Response to Diane Weber Bederman’s “Dear Joe and Joelle Jew, There’s been a failure to launch”


Yesterday, Diane Weber Bederman posted an articled addressed to Joe and Joelle Jew – the apathetic youth of my generation who have forgotten what it means to be Jewish and pro-Israel in a social and political environment that breeds hostility towards our people and our homeland.

My name is Cara, and I led the Calgary Hillel youth group from 2009-2011 as VP, Israel Advocacy Chair, the same position that Kate Jacobson the young Calgary Hillel member defaming Israel, now serves.

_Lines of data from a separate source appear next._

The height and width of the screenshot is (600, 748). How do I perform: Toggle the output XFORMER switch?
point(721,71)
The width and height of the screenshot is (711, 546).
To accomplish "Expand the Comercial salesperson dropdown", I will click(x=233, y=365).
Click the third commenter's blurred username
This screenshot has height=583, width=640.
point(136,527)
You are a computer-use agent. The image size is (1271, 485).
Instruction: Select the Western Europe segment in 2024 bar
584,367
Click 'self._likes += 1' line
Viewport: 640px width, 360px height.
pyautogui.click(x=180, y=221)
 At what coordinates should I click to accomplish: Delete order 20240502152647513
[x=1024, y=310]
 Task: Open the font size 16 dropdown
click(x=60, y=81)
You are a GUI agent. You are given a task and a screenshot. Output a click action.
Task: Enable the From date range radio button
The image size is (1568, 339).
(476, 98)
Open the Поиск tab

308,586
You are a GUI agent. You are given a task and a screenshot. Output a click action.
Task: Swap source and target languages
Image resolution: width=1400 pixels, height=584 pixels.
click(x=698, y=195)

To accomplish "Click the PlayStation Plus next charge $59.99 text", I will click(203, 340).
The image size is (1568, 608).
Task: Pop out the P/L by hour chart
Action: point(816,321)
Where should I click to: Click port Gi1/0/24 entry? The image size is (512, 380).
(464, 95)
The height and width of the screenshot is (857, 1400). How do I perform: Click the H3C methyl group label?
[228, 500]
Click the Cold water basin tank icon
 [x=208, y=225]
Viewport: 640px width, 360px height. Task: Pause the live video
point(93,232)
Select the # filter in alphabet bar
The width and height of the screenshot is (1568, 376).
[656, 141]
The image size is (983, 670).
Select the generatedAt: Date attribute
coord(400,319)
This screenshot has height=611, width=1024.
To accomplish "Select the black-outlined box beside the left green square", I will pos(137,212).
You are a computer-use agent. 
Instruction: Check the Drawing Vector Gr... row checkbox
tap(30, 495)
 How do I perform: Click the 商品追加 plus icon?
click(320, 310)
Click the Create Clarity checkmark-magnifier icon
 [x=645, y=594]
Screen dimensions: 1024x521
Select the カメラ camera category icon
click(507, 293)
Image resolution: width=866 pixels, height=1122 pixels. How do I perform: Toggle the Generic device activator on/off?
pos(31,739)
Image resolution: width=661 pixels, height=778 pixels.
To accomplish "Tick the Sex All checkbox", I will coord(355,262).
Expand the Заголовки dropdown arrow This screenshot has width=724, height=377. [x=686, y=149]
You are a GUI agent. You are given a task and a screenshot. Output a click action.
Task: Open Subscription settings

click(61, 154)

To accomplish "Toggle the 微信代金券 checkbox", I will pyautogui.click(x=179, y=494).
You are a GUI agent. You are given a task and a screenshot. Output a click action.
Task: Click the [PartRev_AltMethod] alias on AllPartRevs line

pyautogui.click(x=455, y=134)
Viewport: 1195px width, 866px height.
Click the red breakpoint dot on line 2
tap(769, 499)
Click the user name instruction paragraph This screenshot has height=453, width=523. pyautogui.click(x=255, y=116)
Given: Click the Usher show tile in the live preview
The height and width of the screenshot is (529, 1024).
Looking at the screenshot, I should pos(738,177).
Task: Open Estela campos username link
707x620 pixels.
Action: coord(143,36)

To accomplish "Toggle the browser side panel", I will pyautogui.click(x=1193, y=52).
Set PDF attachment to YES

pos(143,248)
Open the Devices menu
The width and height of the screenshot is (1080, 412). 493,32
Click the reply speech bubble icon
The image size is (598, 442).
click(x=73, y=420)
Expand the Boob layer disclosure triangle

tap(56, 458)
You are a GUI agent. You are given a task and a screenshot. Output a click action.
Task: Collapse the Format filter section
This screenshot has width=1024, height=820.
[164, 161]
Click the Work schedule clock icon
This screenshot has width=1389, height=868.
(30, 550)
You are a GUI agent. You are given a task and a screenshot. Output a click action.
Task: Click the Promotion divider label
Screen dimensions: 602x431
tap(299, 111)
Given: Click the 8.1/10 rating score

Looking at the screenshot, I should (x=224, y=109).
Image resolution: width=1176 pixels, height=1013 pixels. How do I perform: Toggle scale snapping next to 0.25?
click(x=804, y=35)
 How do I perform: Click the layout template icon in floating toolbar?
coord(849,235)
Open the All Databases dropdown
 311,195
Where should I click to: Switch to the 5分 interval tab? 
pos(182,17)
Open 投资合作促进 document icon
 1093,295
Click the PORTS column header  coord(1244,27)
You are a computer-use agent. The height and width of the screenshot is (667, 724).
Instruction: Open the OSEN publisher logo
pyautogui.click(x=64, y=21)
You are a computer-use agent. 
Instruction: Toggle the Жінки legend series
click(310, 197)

When I returned to Calgary in the fall of 2009 from Taglit Birthright and a summer long trip to Israel, my Zionist flame was brightly lit and I was ready to take on the anti-Israel campus environment that I had become familiar with after my first year attending University of Calgary. From what I had seen the previous year, the Hillel board was extremely cozy with the SPHR (Solidarity for Palestinian Human Rights) Club. As many of you know, this is not just a Pro-Palestinian group, it is an intimidatingly  anti-Israel one. Previous Hillel members would attend Israel Apartheid events, and organize social programs to engage in “healthy dialogue” with SPHR members of all backgrounds sporting Keffiyehs and leading BDS movements across the city. I had just come back from Israel, enrolled in every Middle-Eastern Politics and Israeli History Course I could, and was ready to change things.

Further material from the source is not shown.